# [About this exercise]
Exactly as written, return every line of the data below apart from the pictures.

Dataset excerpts
§

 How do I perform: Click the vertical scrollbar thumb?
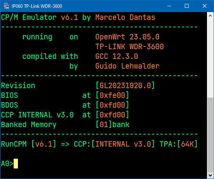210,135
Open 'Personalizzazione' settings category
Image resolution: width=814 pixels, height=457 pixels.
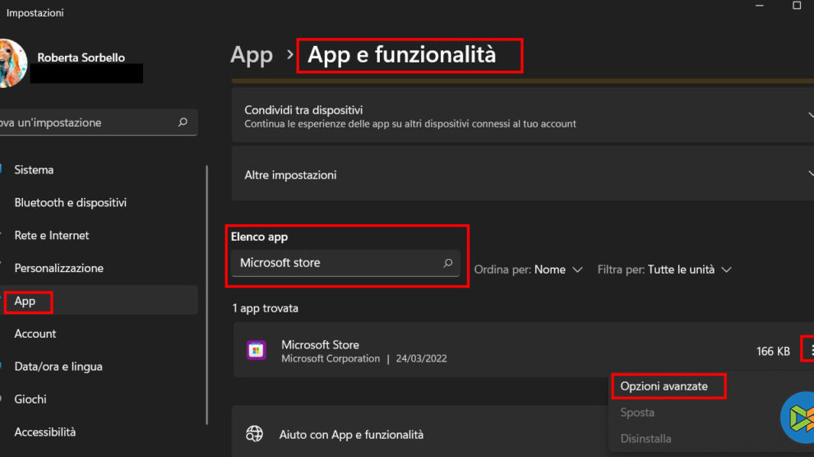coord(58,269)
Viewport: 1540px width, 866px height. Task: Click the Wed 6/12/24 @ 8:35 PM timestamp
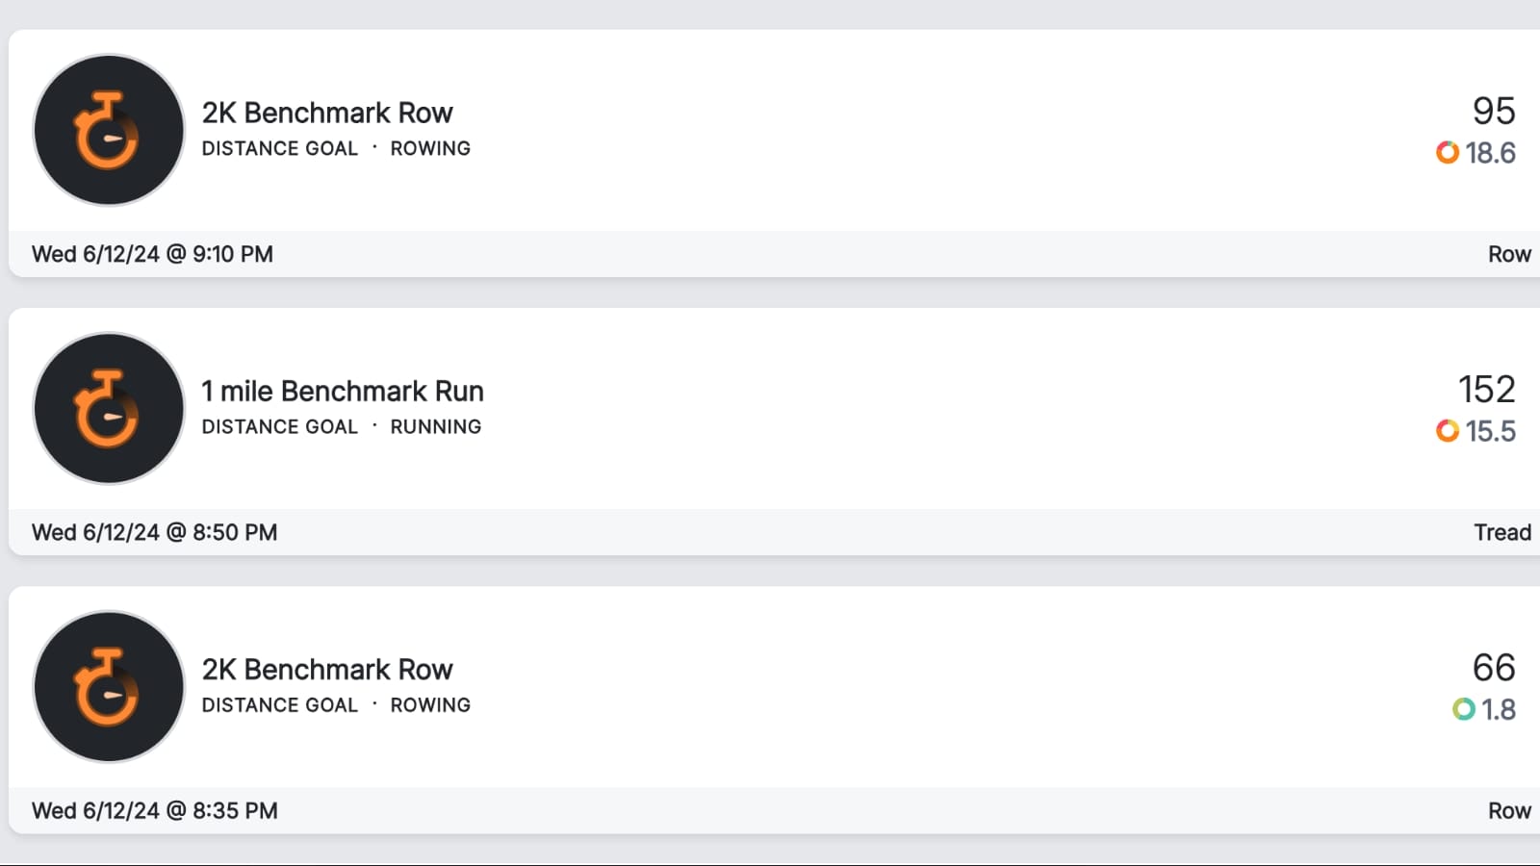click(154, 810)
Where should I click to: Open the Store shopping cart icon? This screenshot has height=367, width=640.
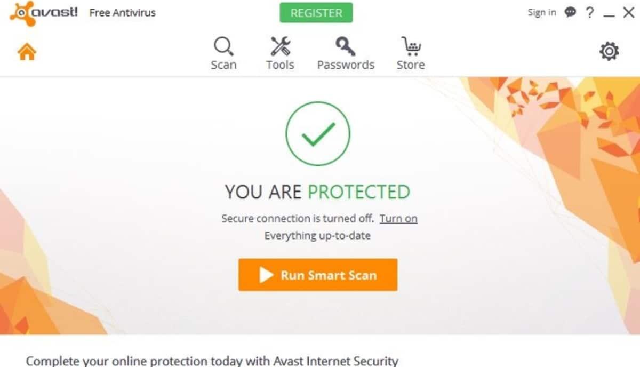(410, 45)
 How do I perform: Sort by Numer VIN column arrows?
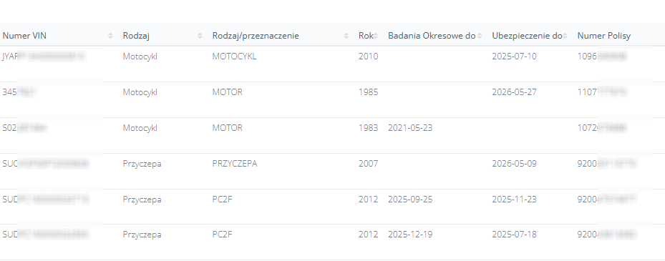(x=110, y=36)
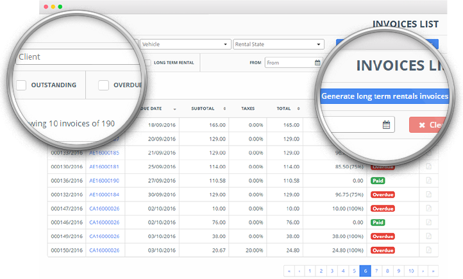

§

# [Written solution]
 How do I perform: Click the vertical scrollbar thumb?
210,135
Open 'Personalizzazione' settings category
Image resolution: width=814 pixels, height=457 pixels.
coord(58,269)
Viewport: 1540px width, 866px height. Task: Click the Wed 6/12/24 @ 8:35 PM timestamp
click(154, 810)
Where should I click to: Open the Store shopping cart icon? This screenshot has height=367, width=640.
(410, 45)
 How do I perform: Sort by Numer VIN column arrows?
(x=110, y=36)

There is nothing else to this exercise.